Clement Greenberg once referred to Joan Miró as the ‘Catalan Disney’. Next to the technicolor teratologies of a Peter Saul canvas or two, however, Miró’s metamorphoses of form look downright sober. Even the lowbrow pop of Disney was too sweet for Saul, whose paintings borrow from cartoons a transmutative energy as sinister as it is playful. This is the artist, after all, who put Donald Duck on the cross (Donald Duck Crucifixion, 1964). But there were no Mirós – or any other artists’ work but Saul’s – in this large solo exhibition, ‘50 Years of Painting’. Unlike the museum collections in which his paintings habitually get a look-in, there were no Minimalist sculptures here with which to cleanse the proverbial palette, just Saul’s characteristic pyrotechnics – gripping and silly, mordant and demented, in equal measure.
Greenberg himself did make a cameo, however. A pencil and gouache drawing – more tortured than even Donald Duck in his turn – subjects him to various corporeal perversions in effigy (Clemunteena Gweenburg, 1971). A castrated ‘Greenburg’ clutches a paintbrush for a phallus, wielding it from feminine genitals labelled ‘Hy-brow art’. But perhaps Saul’s greatest revenge upon Greenbergian dogma is simply the corpus of painting that – since the early 1960s – refused to settle into any particular camp, abjuring abstraction for aspects of Pop, Surrealism and an unabashed penchant for Baroque and history painting.
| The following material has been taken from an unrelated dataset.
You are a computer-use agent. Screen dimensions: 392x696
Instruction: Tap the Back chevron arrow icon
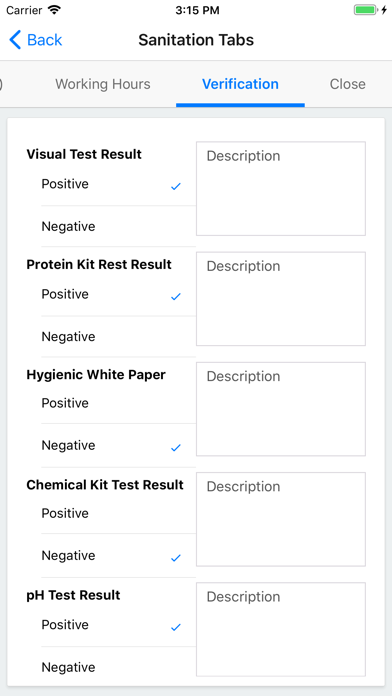15,40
Still, even some of Saul’s ‘Icebox’ series from the 1960s – represented here in several classic examples – echo something of Abstract Expressionism’s post-Cubist picture plane, as well as its more gestural energy. In Bathroom Sex Murder (1961) Saul appears content to elide and efface signs in a kind of palimpsest, rather than have them congeal into the loopy, goofy imagery that became his trademark.
The subject of this last painting is no aberration in his oeuvre. The abiding violence of Saul’s imagery – from Woman Being Executed (1964), through the prominent Vietnam paintings, to his recent pastiche of Max Beckman’s The Night (2009) – concerns almost exclusively female bodies. Already in his sketchbooks and doodles from the early 1960s – helpfully displayed here in evidence of his earliest comic-book affinities – Saul drew a man in a trenchcoat riddling a woman’s body with bullets. His imagery is unsettling in its potentially misogynist resonances. But were the O.J. Simpson case (the subject of a recent painting) and the Vietnam War (the subject of several famous ones) without their own profoundly misogynist violence (though I cringe at placing them as apposites)? Saul’s violence seems sexualized, rather than eroticized. In that dimension lies his painting’s more political (rather than titillating) edge – one that he has aimed at various dimensions of American culture.
Saul’s largest, horizontal canvases plainly invoke history painting as their model, appealing, too, to the epic athletics of Baroque compositions. In works such as Typical Saigon (1968), the hot-pink, burnished surfaces belie the horror of their subject: bodies torn open by bullets, women bound and violated, blood spattered and limbs severed. Later works from the 1970s through to the ‘90s reveal the same formula of political violence and attendant, glazed stupefaction: hyperopthalmic eyes bulge out of heads in Custer’s Last Stand (1974) and Columbus Discovers America (1992–5) just as they do in his more prominent ‘Vietnam’ series. Saul bludgeons his viewer as much as Columbus does the unwitting natives. But even – or especially – when the images soar over the top, they betray the forethought with which Saul has tackled his images. His love of painting, of its own histories, is palpable, contagious.
The exhibition resembled something of a miniature retrospective in its scope and quality. It was plain, however, that Saul’s early work had been trotted out to sell the newer canvases. In itself this is hardly anomalous or untoward. But the ‘60s psychedelia that still superintends his imagery appears – in more recent works – somewhat quaint and dated. Refrigerator Breakdown (2010) engages with his ‘Icebox’ series from the 1960s – several of which were on view in the same room. This is not to say that Saul has nothing more to say; he remains a politically astute artist, sensitive to the hypocrisies of everything from Abu Ghraib to more insidious, quotidian offenses and foibles. But something of the bite seems missing. More recent paintings, including Vacation Anxiety and Frequent Flyer (both 2010), which mix acrylic along with oil, reveal a more stippled and feathery brushwork. The hallucinations of yesteryear appear now – in the age of CGI – almost naïve; at the same time, the more air-brushed appearance of the newer works makes one nostalgic for the worked-over surfaces of the early ‘Iceboxes’, or for the slow, laboured leaching of form in paintings such as Superman’s Punishment (1963).